A smoking substitute apparatus according to claim 1, wherein the downstream portion of the air flow channel is configured to induce a swirling annular flow path to a portion of the generated aerosol alongside a wall of the air flow channel.
A smoking substitute apparatus according to claim 1 or 2, wherein the downstream portion of the air flow channel comprises a helical guide which protrudes from a wall of the air flow channel.
A smoking substitute apparatus according to claim 3, wherein the helical guide protrudes radially inwardly from a wall of the air flow channel.
A smoking substitute apparatus according to claim 4, wherein the downstream portion of the air flow channel has a width, orthogonal to a longitudinal axis of the air flow channel, and the helical guide protrudes radially inwardly from a wall of the air flow channel by at least 5% of the width of the air flow channel.
A smoking substitute apparatus according to claim 4 or 5, wherein the downstream portion of the air flow channel has a width, orthogonal to a longitudinal axis of the air flow channel, and the helical guide protrudes radially inwardly from a wall of the air flow channel by up to 40% of the width of the air flow channel.
A smoking substitute apparatus according to any one of claims 4 to 6, wherein a width of the helical guide, in a direction parallel to the longitudinal axis of the air flow channel, reduces from a first width closest to a wall of the air flow channel to a second width at a radially innermost extent of the helical guide.
A smoking substitute apparatus according to any one of claims 3 to 7, wherein the helical guide has at least two rotations about the longitudinal axis of the air flow channel.
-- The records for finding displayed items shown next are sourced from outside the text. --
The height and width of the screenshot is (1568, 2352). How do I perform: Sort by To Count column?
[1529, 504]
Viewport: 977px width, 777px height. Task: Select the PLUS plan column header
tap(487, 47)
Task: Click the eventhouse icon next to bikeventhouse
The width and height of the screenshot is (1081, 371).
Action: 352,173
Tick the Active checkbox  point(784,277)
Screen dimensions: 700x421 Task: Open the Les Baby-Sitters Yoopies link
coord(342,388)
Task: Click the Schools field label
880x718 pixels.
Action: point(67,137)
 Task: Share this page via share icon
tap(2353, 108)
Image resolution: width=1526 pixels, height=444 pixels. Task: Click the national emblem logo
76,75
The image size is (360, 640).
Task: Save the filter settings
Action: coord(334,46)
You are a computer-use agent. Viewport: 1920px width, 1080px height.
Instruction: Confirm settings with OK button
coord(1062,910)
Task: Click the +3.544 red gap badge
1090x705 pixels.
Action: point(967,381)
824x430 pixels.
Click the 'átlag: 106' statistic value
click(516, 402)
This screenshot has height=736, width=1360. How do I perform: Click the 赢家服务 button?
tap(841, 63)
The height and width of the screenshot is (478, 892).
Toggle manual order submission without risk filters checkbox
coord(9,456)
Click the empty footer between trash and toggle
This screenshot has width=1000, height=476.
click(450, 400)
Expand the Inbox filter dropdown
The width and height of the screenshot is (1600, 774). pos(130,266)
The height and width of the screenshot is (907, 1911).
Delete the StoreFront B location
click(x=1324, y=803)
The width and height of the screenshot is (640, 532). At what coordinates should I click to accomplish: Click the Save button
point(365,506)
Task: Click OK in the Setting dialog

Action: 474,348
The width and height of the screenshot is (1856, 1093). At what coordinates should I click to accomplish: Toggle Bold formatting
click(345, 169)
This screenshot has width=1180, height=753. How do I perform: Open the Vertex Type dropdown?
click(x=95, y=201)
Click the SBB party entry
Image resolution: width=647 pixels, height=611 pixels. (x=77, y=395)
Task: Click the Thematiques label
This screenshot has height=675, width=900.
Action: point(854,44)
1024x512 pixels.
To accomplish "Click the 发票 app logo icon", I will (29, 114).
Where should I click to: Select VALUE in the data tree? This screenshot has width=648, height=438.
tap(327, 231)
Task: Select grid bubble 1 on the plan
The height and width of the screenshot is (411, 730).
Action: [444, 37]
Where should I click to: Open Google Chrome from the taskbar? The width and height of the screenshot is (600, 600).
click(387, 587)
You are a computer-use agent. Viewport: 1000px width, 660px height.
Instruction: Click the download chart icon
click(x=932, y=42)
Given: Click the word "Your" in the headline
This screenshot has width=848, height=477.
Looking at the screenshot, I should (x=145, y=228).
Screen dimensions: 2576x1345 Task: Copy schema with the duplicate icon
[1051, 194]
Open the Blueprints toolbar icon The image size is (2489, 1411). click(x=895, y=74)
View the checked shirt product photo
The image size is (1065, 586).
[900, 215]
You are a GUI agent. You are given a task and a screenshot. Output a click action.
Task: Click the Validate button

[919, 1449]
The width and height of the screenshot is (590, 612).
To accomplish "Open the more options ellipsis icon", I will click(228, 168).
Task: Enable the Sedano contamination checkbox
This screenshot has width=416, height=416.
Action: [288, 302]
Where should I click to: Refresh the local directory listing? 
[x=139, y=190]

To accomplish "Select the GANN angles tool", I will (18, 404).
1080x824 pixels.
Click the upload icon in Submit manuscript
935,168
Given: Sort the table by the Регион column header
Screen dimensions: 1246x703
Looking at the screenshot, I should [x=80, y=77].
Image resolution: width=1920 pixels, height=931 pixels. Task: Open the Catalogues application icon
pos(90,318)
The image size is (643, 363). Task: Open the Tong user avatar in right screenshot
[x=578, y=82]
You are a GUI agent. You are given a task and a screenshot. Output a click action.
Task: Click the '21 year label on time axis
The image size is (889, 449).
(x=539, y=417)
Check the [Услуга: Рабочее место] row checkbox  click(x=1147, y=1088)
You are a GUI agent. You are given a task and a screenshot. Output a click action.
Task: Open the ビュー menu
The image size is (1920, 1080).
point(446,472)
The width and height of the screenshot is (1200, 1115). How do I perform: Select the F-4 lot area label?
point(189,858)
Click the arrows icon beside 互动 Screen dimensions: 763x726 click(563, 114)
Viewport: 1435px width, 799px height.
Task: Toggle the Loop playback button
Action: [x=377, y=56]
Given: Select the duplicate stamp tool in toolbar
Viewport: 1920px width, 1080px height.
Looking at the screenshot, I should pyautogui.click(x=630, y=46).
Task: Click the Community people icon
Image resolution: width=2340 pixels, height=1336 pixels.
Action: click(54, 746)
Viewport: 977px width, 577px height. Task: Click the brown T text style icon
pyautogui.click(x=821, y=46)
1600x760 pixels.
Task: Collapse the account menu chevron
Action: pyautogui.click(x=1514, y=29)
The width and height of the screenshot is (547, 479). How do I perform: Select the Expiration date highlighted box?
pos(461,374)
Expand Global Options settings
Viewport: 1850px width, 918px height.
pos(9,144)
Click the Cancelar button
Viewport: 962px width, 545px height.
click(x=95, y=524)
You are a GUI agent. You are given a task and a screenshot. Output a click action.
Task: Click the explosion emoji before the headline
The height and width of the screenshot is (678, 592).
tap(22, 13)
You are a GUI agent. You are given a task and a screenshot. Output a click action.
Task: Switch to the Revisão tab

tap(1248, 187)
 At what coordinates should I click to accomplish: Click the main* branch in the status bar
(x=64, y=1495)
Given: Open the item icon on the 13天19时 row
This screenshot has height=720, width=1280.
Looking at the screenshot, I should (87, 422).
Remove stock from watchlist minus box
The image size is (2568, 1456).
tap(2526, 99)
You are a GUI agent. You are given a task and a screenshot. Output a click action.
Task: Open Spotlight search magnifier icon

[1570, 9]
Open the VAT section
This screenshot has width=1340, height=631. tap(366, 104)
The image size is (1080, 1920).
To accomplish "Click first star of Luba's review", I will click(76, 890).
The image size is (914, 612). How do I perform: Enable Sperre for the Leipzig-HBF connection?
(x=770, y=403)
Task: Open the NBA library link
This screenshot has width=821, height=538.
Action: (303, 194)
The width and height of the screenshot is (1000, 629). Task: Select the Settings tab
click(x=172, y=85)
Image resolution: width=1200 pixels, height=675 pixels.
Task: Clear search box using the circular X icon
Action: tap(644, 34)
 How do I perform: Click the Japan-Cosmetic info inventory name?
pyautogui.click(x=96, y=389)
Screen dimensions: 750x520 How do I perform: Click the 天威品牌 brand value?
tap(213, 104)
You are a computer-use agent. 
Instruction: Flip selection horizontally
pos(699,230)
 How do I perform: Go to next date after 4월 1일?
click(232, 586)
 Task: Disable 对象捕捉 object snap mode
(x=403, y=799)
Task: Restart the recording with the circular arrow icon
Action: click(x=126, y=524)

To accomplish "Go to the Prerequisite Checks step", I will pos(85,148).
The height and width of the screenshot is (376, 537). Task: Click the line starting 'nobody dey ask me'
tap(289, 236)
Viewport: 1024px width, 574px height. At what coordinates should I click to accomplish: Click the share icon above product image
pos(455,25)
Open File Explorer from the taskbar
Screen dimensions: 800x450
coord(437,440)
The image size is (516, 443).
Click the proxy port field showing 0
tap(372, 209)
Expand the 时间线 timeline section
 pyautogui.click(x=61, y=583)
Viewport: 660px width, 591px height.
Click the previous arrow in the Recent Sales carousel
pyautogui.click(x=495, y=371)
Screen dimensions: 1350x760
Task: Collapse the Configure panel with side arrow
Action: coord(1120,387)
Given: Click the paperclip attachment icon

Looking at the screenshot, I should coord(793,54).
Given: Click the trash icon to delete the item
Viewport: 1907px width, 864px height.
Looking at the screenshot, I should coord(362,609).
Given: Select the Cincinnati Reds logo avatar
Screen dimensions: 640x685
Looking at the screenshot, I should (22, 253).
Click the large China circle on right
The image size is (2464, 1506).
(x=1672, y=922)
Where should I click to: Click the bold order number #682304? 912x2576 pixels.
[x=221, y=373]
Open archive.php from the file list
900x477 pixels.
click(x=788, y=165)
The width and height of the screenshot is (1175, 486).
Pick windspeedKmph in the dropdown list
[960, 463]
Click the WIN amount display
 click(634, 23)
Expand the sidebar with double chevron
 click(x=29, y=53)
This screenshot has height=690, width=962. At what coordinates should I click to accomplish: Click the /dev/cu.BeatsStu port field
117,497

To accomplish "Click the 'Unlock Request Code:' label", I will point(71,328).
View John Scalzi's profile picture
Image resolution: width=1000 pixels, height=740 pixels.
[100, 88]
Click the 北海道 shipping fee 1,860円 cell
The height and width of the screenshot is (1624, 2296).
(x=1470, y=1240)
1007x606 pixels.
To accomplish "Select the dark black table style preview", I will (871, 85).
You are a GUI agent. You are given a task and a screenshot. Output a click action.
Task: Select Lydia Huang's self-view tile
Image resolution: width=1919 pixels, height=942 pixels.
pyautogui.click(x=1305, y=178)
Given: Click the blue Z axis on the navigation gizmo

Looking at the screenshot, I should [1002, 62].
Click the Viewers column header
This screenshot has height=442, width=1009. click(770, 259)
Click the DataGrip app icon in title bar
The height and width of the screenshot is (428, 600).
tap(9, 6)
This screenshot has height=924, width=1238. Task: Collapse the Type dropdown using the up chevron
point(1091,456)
A smoking substitute apparatus according to any of claims 3 to 8, wherein the helical guide extends continuously along the downstream portion of the air flow channel.
A smoking substitute apparatus according to any of one claims 1 to 9 wherein the downstream portion of the air flow channel is configured to induce the swirling annular flow path surrounding a substantially axial flow path, and wherein the average magnitude of velocity of the flow in the substantially axial flow path is greater than average magnitude of velocity of the flow in the swirling annular flow path.
A smoking substitute system comprising:
a main body; and

a smoking substitute apparatus according to any of the preceding claims.